Table of contents

An important feature of DataForge framework is ability to work with meta-data. This documentation is automatically generated by grain script from markdown and html pieces. Such pieces are called shards. The shard consists of data in one of supported formats and meta-data header. The ordering of shards is automatically inferred from meta-data by the script.

The meta-data of each shards includes version of this precise shard last update date, it's label for reference and ordering information.


The main and the most distinguishing feature of DataForge framework is a concept of data analysis as a meta-data processor. First of all, one need to define main terms:

The fundamental point of the whole DataForge philosophy is that every external input could be either data or meta-data. This point could seem dull at first glance, but in fact, it have a number of very important consequences:


Meta structure

The Meta object is a tree-like structure, which can contain other meta objects as branches (which are called elements) and Value objects as leafs. Both Values and Meta elements are organized in String-keyed maps. And each map element is a list of appropriate type. By requesting single Value or Meta element one is supposed to request first element of this list.


Note that such lists are always immutable. Trying to change it may cause a error.


While meta itself does not have any write methods and is considered to be immutable, some of its extensions do have methods that can change meta structure. One should be careful not to use mutable meta elements when one need immutable one.

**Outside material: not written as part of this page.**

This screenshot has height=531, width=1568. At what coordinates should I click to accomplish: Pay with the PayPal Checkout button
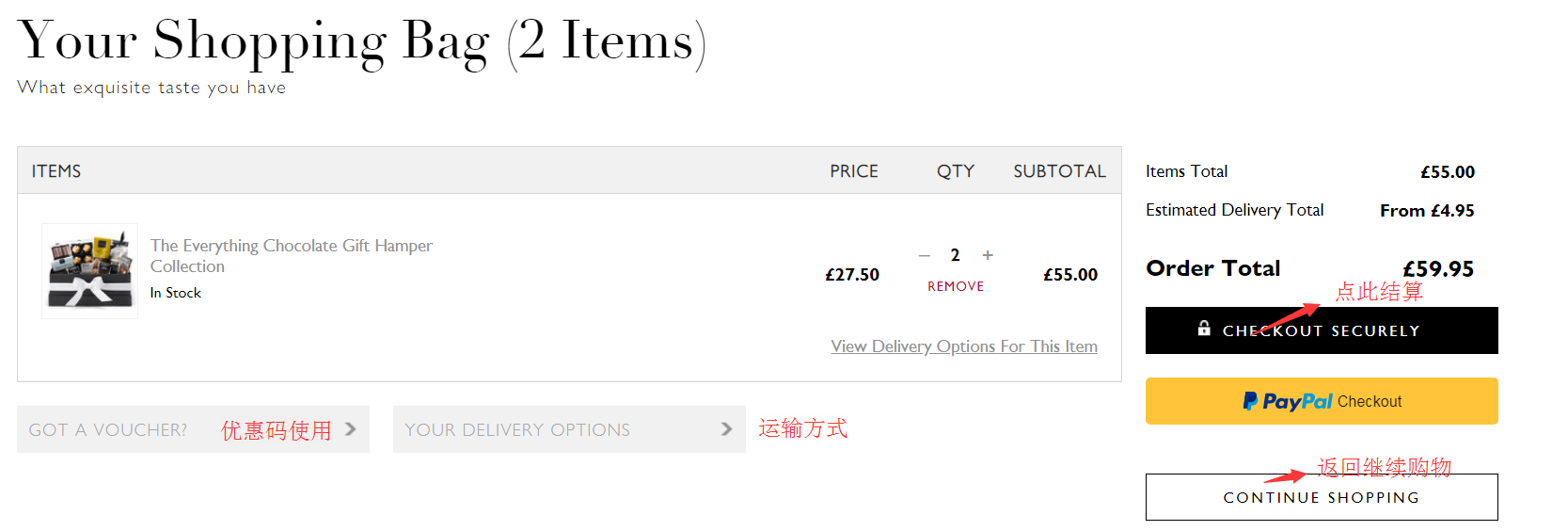click(1322, 401)
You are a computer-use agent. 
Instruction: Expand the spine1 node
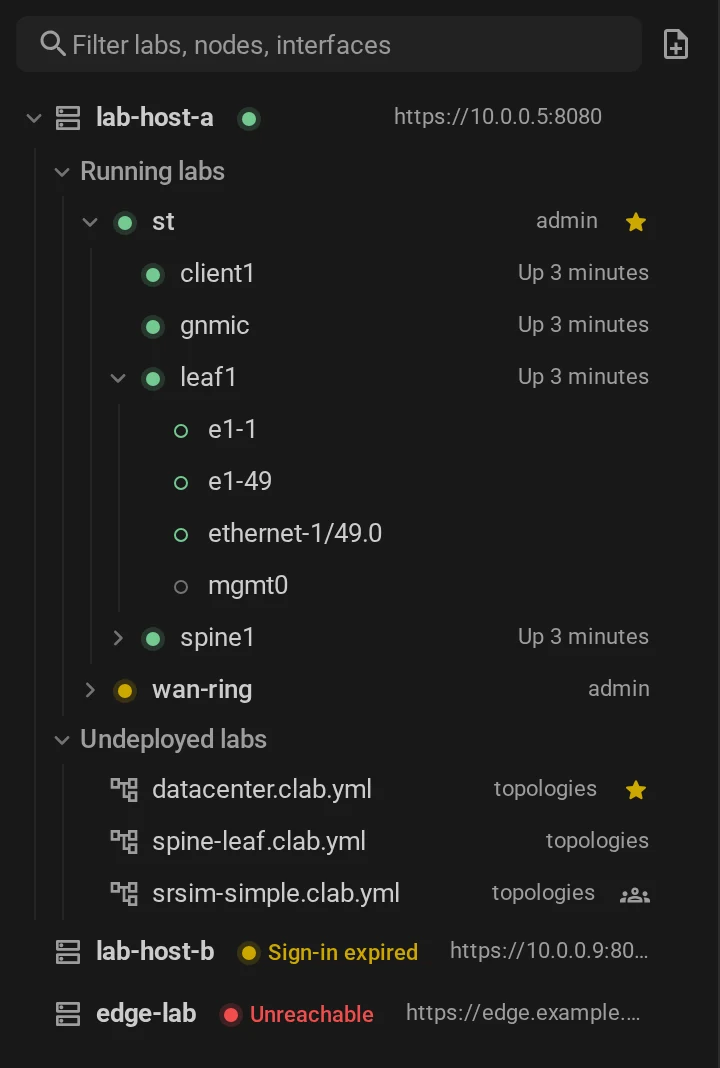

In order to conveniently edit meta, there is MetaBuilder class.

The naming of meta elements and values follows basic DataForge naming and navigation convention. Meaning that elements and values could be called like child_name.grand_child_name.value_name. One can event use numbers as queries in such paths like child_name.grand_child_name[3].value_name.


An important part of working with meta is composition. Let us work with two use-cases:

  1. There is a data supplied with meta and one needs modified version of the meta.
  2. There is a list of data with the same meta and one needs to change meta only for one data piece.

DataForge provides instruments to easily modify meta (or, since meta is immutable, create a modified instance), but it is not a good solution. A much better way is to use instrument called Laminate. Laminate implements meta specification, but stores not one tree of values, but multiple layers of meta. When one requests a Laminate for a value ore meta, it automatically forwards request to the first meta layer. If required node or value is not found in the first layer, the request is forwarded to second layer etc. Laminate also contains meta descriptor, which could be used for default values. Laminate functionality also allows to use information from all of its layers, for example join lists of nodes instead of replacing them. Laminate layers also could be merged together to create classical meta and increase performance. Of course, in this case special features like custom use of all layers is lost.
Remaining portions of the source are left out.